Figure 2 The relative enthalpies at 0 K for the reaction of CH₂OO/syn-CH₃CHOO + HOCH₂CN for Reactions (R1) and (R2). Values are given for all species as calculated by M11-L/MG3S, and in small parentheses and brackets, values are given for the transition state TS path as calculated by W3X-L//DF-CCSD(T)-F12b/jun-cc-pVDZ. The bond length in TS1 is in units of Å.

CCSD(T) has been considered as “gold standard” in the quantum chemical calculations. However, the previous investigations have shown that post-CCSD(T) is necessary to obtain quantitative reaction energy barriers for atmospheric reactions (Long et al., 2019b, 2016; Hansen et al., 2022; Xia et al., 2024). Here, we discuss the contribution of post-CCSD(T) calculations. The contribution of post-CCSD(T) is 0.58 kcal mol⁻¹ from the difference between W3X-L and W2X of TS1, which is the same as the result of the reaction of CH₂OO with CH₃CN (0.58 kcal mol⁻¹) and our previous estimated value (0.50 kcal mol⁻¹) (Zhang et al., 2022; Zhao et al., 2022).
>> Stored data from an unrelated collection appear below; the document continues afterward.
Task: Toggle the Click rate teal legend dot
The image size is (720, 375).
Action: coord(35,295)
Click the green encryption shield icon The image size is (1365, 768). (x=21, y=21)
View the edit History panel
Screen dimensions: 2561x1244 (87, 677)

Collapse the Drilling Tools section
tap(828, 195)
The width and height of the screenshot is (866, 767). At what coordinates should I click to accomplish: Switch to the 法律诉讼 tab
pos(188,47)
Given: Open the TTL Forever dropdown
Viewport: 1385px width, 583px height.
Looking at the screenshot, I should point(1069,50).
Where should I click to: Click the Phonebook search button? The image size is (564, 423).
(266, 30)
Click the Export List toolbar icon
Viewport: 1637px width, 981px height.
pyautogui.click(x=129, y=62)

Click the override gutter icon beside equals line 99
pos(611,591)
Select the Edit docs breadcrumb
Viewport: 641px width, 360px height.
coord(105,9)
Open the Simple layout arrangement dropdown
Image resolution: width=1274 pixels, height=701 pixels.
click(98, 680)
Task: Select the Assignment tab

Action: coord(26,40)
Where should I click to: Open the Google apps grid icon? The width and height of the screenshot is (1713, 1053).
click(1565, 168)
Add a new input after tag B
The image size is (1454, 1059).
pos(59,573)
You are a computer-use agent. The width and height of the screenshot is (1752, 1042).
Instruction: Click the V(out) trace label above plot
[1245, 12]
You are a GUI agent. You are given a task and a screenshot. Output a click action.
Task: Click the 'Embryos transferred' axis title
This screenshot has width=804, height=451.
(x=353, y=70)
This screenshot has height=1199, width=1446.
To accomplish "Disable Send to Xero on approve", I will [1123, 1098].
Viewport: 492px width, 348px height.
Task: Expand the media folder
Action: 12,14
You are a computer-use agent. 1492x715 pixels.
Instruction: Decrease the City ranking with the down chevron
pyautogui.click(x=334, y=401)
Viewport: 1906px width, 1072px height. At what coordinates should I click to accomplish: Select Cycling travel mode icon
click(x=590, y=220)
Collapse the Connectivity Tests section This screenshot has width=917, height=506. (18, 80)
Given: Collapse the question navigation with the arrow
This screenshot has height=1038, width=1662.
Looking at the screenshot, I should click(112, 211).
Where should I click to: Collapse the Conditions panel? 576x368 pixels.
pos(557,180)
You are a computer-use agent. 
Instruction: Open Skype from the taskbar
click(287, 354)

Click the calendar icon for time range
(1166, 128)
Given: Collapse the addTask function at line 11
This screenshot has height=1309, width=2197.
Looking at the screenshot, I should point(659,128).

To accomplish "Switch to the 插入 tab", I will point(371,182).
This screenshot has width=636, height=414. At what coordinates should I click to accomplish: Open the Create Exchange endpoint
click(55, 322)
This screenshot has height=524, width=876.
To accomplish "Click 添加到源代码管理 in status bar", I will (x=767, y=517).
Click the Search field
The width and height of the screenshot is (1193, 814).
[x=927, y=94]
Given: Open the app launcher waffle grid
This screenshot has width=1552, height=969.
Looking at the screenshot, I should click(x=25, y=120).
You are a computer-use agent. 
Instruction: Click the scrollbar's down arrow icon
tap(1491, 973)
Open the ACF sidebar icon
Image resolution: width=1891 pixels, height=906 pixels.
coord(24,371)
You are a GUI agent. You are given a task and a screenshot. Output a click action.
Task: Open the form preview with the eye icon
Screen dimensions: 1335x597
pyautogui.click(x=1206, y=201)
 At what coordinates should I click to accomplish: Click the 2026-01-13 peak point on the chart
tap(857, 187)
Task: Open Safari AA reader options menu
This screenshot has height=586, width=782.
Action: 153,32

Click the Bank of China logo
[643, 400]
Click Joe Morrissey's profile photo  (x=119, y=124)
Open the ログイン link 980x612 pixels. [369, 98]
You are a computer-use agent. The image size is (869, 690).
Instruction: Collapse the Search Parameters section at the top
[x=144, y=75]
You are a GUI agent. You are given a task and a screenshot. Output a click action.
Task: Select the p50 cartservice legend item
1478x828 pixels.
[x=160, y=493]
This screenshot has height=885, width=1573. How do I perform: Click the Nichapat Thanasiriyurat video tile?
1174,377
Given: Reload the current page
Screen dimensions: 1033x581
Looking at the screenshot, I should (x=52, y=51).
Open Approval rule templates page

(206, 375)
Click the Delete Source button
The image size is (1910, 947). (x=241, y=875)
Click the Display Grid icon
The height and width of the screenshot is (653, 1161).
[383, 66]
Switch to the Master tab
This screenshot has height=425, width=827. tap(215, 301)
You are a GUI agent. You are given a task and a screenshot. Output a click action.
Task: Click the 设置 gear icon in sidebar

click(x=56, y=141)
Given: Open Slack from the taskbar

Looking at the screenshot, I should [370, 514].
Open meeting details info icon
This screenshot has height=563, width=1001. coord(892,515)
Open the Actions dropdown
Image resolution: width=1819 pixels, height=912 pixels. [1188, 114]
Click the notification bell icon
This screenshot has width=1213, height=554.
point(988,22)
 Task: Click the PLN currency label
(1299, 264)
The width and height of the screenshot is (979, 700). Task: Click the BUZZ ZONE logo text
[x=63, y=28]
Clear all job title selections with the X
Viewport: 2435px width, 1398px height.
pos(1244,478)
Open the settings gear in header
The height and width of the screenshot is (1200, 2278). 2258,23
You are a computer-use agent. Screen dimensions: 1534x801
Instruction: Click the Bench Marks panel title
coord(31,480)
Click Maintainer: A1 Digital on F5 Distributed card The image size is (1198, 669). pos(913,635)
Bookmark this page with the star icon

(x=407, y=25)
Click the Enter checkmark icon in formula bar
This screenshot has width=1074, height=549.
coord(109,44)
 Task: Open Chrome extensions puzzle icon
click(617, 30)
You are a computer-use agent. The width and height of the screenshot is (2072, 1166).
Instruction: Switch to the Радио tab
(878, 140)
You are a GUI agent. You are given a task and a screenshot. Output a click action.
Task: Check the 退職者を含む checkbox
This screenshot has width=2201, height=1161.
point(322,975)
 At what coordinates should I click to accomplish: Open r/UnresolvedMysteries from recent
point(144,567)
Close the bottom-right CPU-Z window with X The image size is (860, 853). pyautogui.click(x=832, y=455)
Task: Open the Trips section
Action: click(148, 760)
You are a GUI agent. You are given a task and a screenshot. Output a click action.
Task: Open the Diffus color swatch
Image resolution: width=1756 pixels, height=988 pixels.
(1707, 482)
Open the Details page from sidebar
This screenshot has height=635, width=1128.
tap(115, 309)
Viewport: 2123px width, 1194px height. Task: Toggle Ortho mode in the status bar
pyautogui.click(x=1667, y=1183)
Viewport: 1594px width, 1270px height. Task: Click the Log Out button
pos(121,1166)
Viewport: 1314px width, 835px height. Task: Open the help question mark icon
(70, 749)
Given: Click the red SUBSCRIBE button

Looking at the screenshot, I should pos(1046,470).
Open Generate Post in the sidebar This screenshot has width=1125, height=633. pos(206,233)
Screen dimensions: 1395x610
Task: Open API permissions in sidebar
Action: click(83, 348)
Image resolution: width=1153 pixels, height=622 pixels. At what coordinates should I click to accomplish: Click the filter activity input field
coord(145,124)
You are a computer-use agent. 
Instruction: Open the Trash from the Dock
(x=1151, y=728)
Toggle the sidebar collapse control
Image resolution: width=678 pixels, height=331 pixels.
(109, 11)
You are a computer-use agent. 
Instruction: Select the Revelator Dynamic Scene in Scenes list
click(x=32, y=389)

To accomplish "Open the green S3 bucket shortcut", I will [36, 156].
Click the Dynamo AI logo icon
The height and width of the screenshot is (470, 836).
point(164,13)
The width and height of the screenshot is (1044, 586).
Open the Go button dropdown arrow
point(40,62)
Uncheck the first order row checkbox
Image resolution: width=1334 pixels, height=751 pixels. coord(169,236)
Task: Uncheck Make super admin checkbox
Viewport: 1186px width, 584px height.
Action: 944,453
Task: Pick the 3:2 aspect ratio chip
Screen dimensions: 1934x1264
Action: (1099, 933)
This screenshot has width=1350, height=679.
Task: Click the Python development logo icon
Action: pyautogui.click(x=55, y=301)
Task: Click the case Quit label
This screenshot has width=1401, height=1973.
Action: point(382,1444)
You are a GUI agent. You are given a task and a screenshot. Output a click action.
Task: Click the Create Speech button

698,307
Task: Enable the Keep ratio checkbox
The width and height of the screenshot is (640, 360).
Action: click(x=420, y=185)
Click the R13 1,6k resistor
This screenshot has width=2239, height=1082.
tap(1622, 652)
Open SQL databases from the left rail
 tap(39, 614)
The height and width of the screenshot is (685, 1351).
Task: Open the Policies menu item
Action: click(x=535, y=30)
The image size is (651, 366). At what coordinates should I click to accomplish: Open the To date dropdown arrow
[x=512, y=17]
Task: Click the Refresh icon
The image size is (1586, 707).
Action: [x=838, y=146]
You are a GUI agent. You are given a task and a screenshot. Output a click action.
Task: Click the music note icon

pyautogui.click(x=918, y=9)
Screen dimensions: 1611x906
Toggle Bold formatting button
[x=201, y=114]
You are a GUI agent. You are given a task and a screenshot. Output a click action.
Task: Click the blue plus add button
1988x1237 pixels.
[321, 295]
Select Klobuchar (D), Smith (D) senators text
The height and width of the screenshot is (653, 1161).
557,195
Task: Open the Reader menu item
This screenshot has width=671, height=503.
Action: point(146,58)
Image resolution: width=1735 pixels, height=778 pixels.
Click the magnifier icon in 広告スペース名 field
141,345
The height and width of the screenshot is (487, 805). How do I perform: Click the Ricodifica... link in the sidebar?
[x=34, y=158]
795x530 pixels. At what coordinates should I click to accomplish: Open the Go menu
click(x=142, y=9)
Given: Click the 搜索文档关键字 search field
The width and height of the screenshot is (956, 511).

This shows that post-CCSD(T) calculations are necessary for obtaining quantitative $\mathrm{\Delta }{H}_{\mathrm{0}}^{\mathit{‡}}$ for the reaction of Criegee intermediate with HOCH₂CN. The MUD of M06-CR/MG3S is 0.23 kcal mol⁻¹ for CH₂OO and HOCH₂CN in Table 1. Therefore, M06-CR/MG3S was chosen to perform direct kinetics calculation for the reaction of CH₂OO with HOCH₂CN.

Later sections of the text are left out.